Mit einer weiteren Produktionsdrosselung würde die Organisation Erdöl exportierender Staaten (Opec) die Gefahr einer neuen Ölpreisexplosion heraufbeschwören, warnt das Londoner Zentrum für Energiestudien (CGES). Voraussichtlich aber wird die Opec ihre Förderquoten in dieser Woche nicht weiter kürzen. Dafür sprechen die unverändert hohen Preise.

Der Terminmarkthändler der New York Mercantile Exchange muss mit neuen Turbulenzen an den Energiemärkten rechnen. Foto: apLupe

Der Terminmarkthändler der New York Mercantile Exchange muss mit neuen Turbulenzen an den Energiemärkten rechnen. Foto: ap

LONDON / DÜSSELDORF. Die Organisation Erdöl exportierender Staaten (Opec) wird auf ihrem Treffen am Donnerstag ihre Rohölförderung voraussichtlich unverändert lassen. Dafür sprechen die unverändert hohen Preise. Das Ölkartell hat seit Mitte Oktober zwei Mal seine Produktionsquoten verringert, um einem stärkeren Preisfall vorzubeugen.

Auch Mitglieder der Opec haben sich bereits dafür ausgesprochen, die Quoten unverändert zu lassen. „Auf dem aktuellen Preisniveau besteht keinerlei Notwendigkeit etwas zu tun“, sagte Abdullah bin Hamad al-Attiyah, Ölminister von Katar, am Montag in Dubai. „Mit einer weiteren Produktionsdrosselung würde die Opec die Gefahr einer neuen Ölpreisexplosion heraufbeschwören“, heißt es im Londoner Zentrum für Energiestudien (CGES). Seit August sei der Ausstoß des Kartells bereits um 1,5 Mill. auf weniger als 30,1 Mill. Barrel am Tag gefallen. Darüber hinaus habe das kalte Winterwetter im Februar in den USA dazu beigetragen, dass die Vorräte stärker geschrumpft seien als in den letzten fünf Jahren zu dieser Jahreszeit.

Sowohl der Preis für das europäische Brentöl als auch für die US-Richtmarke WTI notierten zuletzt über 60 Dollar je Barrel (159 Liter). Nach einer Phase ungewöhnlich milder Witterung hatten die Preise noch Mitte Januar in Richtung der 50-Dollar-Marke tendiert; mit den fallenden Temperaturen waren sie dann wieder gestiegen. Zudem stützte ein unerwartet deutlicher Rückgang der US-Öl- und Gasvorräte die Rohölnotierungen.

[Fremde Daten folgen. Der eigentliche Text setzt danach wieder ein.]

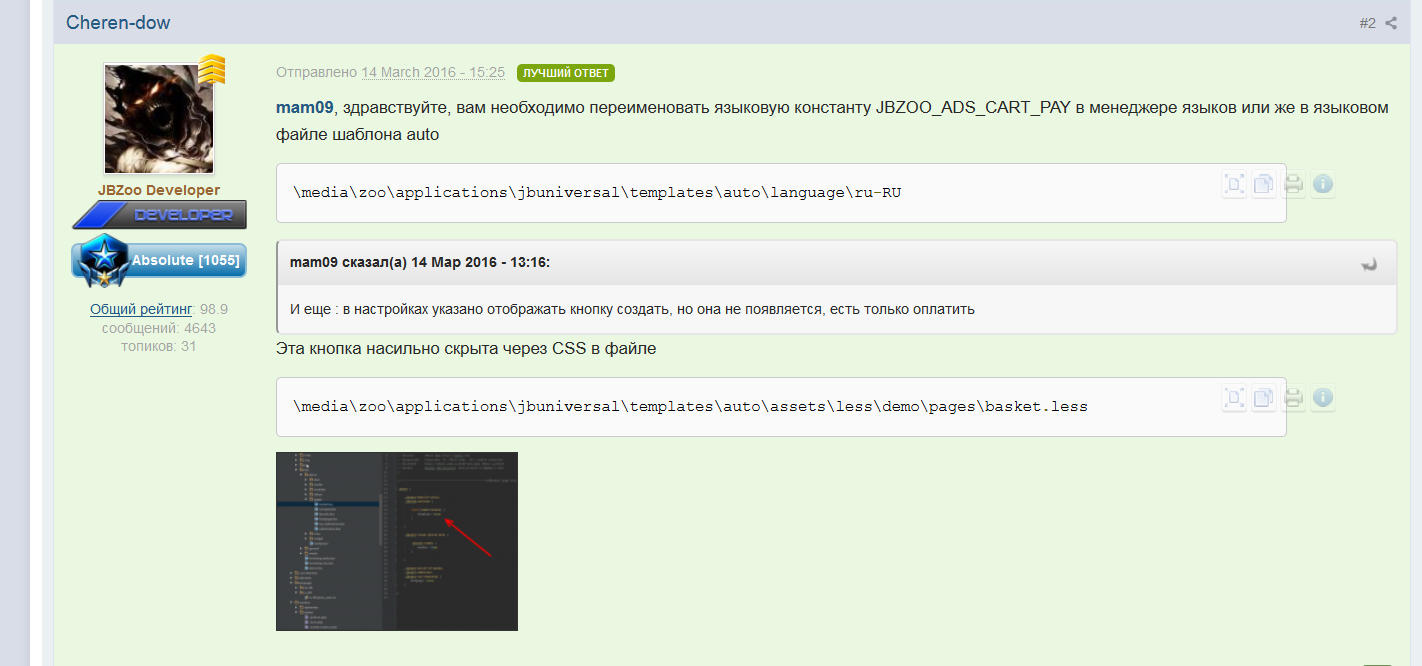
Task: Click the post date 14 March 2016 - 15:25
Action: click(432, 72)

„Die Preise halten sich auf einem guten Niveau“, sagt Sandra Ebner, Fondsmanagerin bei Deka-Investment. Auch sie rechnet nicht damit, dass die Opec eine weitere Kürzung der Förderung beschließen wird. „Doch das System ist weiterhin sehr anfällig für Schocks“, warnt Ebner. Die Stimmung könne rasch drehen. Dann drohe eine „schnelle Übertreibung“ in die eine oder andere Richtung. Stärkere Preisschwankungen könnten durch erneute geopolitische Risiken wie etwa den Atomstreit mit Iran ausgelöst werden. Mit Blick auf den Sommer richtet sich das Interesse des Marktes zudem auf die Höhe der Benzinlagerbestände in den USA; in den Sommermonaten fahren die Amerikaner üblicherweise besonders viel mit dem Auto (driving season).

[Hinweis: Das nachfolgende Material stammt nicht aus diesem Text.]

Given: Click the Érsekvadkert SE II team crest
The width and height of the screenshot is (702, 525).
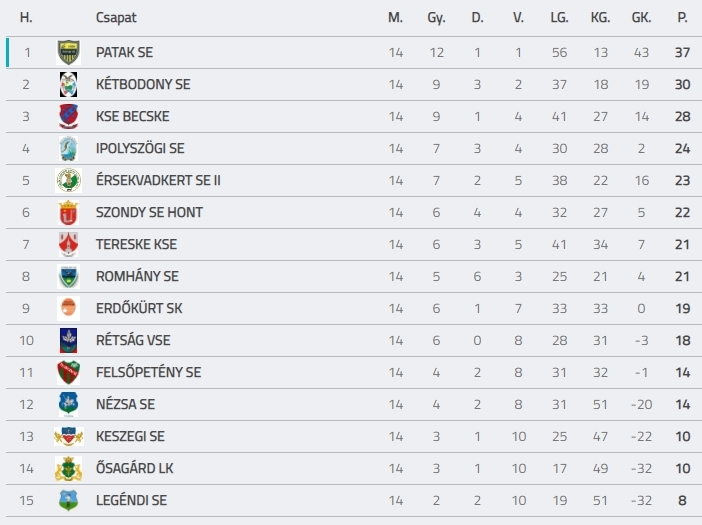Looking at the screenshot, I should coord(68,180).
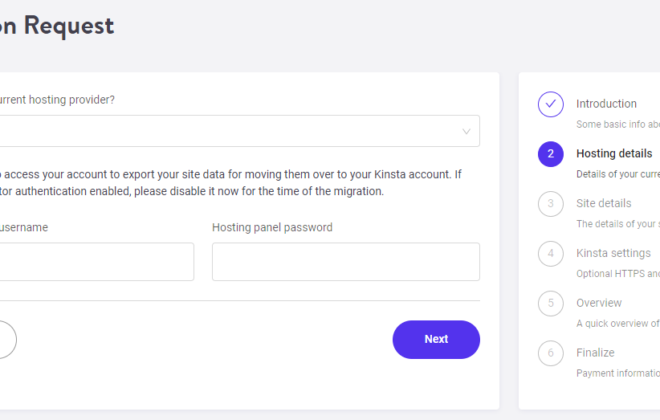This screenshot has width=660, height=420.
Task: Go to the Kinsta settings step label
Action: point(613,253)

Die Anfälligkeit des Marktes zeigte sich schon Ende Februar, als der starke Rückgang der Öl- und Gasvorräte in den USA die Märkte verunsicherte. Paul Horsnell von Barclays Capital in London sieht darin bereits einen weiteren Vorboten für einen baldigen Anstieg des Ölpreises auf bis zu 65 Dollar. „Die Geschichte von den randvollen Vorratslagern stimmt schon seit längerem nicht mehr“, sagt Horsnell. Tatsächlich seien die US-Ölvorräte seit Oktober 2006 um 100 Mill. Barrel gefallen. Vorläufige Zahlen für Februar dokumentierten überdies den stärksten Verbrauchszuwachs seit zehn Jahren.

Lesen Sie weiter auf Seite 2: Viele Rohstoffe waren während der Turbulenzen stark unter Druck geraten.

US-Dollar je Barrel.

US-Dollar je Barrel.

Für Horsnell ist es denn auch keine Überraschung, dass sich der Ölpreis während der jüngsten Wirren an den Aktienmärkten „relativ gut behauptet hat“. Viele andere Rohstoffe waren dagegen während der Turbulenzen stark unter Druck geraten, da die Investoren ihre Gelder abzogen. Dahinter steckten vor allem Befürchtungen, dass das starke Wachstum in China ins Stocken geraten könnte. Der immense Rohstoffbedarf des Landes hat in den vergangenen Jahren die Preise fast aller Rohstoffe deutlich anziehen lassen. Edward Morse von der Investmentbank Lehman Brothers sieht für Rohöl wegen des hohen Bedarfs Chinas ein fortgesetztes Anstiegspotenzial. Denn der rapide wachsende Ölbedarf Chinas, werde „systematisch unterschätzt, auch von der Internationalen Energieagentur in Paris“, sagt Morse.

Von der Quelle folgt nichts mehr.